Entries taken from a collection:

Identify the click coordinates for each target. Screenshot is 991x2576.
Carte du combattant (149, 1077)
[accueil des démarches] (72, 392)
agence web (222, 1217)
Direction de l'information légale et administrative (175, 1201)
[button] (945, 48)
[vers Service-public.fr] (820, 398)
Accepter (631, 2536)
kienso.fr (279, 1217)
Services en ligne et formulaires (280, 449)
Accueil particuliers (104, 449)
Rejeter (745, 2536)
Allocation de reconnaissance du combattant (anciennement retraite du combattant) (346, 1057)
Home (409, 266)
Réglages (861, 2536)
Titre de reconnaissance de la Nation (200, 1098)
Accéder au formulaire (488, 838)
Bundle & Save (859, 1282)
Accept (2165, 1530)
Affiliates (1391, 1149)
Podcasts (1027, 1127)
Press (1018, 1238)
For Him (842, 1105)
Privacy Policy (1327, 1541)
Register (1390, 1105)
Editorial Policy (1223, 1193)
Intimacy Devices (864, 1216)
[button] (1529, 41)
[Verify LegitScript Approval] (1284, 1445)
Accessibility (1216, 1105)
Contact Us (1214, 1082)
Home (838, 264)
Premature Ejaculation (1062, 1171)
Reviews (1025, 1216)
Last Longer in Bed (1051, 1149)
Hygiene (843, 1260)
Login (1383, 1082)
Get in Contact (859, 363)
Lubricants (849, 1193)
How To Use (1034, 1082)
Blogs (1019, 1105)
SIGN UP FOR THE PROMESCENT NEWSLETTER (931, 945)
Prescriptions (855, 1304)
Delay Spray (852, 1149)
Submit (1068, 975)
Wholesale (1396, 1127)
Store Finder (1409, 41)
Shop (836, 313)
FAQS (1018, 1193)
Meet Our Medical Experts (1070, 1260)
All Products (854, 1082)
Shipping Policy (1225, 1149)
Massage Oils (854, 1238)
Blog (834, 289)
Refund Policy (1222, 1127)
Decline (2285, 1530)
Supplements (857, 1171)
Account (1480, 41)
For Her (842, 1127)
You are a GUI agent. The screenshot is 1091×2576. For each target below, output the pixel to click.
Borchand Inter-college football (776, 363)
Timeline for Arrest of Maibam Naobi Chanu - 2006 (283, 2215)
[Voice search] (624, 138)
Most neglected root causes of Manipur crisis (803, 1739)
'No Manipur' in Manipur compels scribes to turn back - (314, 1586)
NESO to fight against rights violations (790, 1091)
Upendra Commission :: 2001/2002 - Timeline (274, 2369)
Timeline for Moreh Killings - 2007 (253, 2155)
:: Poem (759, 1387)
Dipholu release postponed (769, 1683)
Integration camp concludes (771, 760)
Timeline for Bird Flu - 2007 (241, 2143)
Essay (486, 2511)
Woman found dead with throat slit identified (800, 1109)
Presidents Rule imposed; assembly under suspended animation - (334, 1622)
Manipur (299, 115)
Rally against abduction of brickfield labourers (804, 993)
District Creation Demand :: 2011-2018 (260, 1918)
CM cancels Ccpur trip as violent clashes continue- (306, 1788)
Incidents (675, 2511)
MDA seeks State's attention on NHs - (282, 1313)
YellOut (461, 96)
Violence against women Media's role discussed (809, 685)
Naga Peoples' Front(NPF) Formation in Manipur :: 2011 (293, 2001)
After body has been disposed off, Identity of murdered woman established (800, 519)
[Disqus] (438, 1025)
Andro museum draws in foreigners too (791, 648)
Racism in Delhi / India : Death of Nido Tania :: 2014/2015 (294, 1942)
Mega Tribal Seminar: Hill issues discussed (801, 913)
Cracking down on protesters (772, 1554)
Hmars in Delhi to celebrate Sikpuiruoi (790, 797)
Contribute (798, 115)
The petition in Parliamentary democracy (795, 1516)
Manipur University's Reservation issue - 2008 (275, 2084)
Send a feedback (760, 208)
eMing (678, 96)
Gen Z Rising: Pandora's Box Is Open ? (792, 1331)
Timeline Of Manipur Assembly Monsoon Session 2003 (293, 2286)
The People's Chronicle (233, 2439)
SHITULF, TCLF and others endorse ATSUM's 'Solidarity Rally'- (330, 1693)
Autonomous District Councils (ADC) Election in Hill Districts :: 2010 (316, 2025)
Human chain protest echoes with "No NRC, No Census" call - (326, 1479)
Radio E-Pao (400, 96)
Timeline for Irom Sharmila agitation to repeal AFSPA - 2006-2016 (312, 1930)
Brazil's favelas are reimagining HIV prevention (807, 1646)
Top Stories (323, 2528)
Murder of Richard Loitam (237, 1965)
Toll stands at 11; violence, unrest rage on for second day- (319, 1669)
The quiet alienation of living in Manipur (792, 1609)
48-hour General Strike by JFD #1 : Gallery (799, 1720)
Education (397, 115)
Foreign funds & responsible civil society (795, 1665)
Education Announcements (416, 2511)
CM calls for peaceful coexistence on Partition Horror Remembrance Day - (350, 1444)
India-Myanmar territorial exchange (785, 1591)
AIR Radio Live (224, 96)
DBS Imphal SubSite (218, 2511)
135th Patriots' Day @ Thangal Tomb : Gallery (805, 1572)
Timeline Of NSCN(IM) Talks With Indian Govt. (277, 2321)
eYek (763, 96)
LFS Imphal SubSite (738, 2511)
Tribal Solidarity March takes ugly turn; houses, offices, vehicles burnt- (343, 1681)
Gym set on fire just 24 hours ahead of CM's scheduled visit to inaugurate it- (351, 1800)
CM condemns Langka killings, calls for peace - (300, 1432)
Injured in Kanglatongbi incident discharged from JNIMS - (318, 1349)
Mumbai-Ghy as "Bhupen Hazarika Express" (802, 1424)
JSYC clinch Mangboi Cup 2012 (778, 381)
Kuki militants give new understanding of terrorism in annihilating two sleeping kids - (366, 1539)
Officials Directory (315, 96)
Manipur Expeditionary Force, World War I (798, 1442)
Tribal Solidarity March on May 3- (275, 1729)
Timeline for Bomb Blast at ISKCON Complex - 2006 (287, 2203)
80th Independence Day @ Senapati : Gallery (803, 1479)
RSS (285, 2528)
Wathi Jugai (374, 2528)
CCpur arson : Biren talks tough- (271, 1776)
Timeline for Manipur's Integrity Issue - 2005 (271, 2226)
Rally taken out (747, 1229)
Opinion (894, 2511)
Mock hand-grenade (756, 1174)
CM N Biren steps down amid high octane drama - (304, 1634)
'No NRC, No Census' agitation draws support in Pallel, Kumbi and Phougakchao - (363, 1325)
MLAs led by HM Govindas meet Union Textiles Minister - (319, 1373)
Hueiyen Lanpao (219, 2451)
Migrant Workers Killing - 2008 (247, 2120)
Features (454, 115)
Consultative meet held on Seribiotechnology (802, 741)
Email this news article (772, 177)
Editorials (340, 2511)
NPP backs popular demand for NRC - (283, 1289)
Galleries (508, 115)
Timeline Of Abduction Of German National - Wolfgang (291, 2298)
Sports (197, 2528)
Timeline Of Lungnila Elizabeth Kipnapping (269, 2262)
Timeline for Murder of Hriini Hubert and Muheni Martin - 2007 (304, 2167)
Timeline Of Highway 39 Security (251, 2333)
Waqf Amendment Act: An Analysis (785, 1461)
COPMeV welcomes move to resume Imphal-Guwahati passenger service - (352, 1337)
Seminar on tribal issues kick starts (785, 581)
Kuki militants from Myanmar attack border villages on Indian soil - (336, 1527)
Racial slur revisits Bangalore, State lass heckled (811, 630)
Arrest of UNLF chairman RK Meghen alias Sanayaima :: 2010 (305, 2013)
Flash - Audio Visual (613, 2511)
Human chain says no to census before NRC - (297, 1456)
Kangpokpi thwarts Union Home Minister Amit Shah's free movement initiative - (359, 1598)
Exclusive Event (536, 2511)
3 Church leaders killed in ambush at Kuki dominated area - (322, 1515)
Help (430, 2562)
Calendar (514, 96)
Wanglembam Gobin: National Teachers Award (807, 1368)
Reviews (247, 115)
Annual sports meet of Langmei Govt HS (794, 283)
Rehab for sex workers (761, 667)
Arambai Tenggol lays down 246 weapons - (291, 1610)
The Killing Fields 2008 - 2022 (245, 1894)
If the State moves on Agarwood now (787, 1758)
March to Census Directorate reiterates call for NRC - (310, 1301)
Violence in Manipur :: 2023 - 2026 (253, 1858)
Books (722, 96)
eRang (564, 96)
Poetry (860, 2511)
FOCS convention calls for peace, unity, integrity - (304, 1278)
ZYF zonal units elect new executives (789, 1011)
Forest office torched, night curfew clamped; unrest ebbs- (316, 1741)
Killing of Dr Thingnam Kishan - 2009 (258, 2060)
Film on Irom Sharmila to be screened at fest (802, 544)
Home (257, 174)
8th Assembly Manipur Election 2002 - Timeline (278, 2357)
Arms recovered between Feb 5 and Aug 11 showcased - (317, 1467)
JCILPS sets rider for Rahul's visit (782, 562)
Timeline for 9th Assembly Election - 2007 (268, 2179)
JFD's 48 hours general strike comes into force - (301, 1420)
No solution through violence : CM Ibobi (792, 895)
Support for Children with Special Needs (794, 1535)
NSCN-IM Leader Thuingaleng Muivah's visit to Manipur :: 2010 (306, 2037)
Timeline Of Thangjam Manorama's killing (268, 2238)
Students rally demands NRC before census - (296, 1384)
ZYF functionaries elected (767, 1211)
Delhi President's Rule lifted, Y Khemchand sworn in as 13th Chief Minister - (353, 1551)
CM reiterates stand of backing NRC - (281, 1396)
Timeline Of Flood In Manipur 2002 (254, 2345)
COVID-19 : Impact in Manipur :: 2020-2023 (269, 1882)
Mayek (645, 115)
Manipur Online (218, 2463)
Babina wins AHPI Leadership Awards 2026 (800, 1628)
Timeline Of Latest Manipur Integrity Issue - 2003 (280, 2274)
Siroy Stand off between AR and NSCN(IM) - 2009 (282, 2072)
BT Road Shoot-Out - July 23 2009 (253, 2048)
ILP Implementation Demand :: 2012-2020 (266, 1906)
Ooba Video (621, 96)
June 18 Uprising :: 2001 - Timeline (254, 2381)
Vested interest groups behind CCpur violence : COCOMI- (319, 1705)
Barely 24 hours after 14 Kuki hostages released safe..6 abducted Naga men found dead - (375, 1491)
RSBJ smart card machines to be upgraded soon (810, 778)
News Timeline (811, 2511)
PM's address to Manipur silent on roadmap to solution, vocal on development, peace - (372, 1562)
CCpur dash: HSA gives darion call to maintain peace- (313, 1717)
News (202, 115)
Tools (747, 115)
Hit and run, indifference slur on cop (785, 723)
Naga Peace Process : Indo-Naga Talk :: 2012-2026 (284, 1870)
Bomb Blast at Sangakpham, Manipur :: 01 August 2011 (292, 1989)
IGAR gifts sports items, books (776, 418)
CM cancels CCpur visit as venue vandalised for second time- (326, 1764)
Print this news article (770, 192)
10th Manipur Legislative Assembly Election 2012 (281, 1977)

- [TASK DIRECTIONS]: The first line of the entries above marks where to begin; repeat each line exactly through the one that contains "For Him (842, 1105)", and include that line.

- [TASK RESPONSE]:
Identify the click coordinates for each target. Screenshot is 991x2576.
Carte du combattant (149, 1077)
[accueil des démarches] (72, 392)
agence web (222, 1217)
Direction de l'information légale et administrative (175, 1201)
[button] (945, 48)
[vers Service-public.fr] (820, 398)
Accepter (631, 2536)
kienso.fr (279, 1217)
Services en ligne et formulaires (280, 449)
Accueil particuliers (104, 449)
Rejeter (745, 2536)
Allocation de reconnaissance du combattant (anciennement retraite du combattant) (346, 1057)
Home (409, 266)
Réglages (861, 2536)
Titre de reconnaissance de la Nation (200, 1098)
Accéder au formulaire (488, 838)
Bundle & Save (859, 1282)
Accept (2165, 1530)
Affiliates (1391, 1149)
Podcasts (1027, 1127)
Press (1018, 1238)
For Him (842, 1105)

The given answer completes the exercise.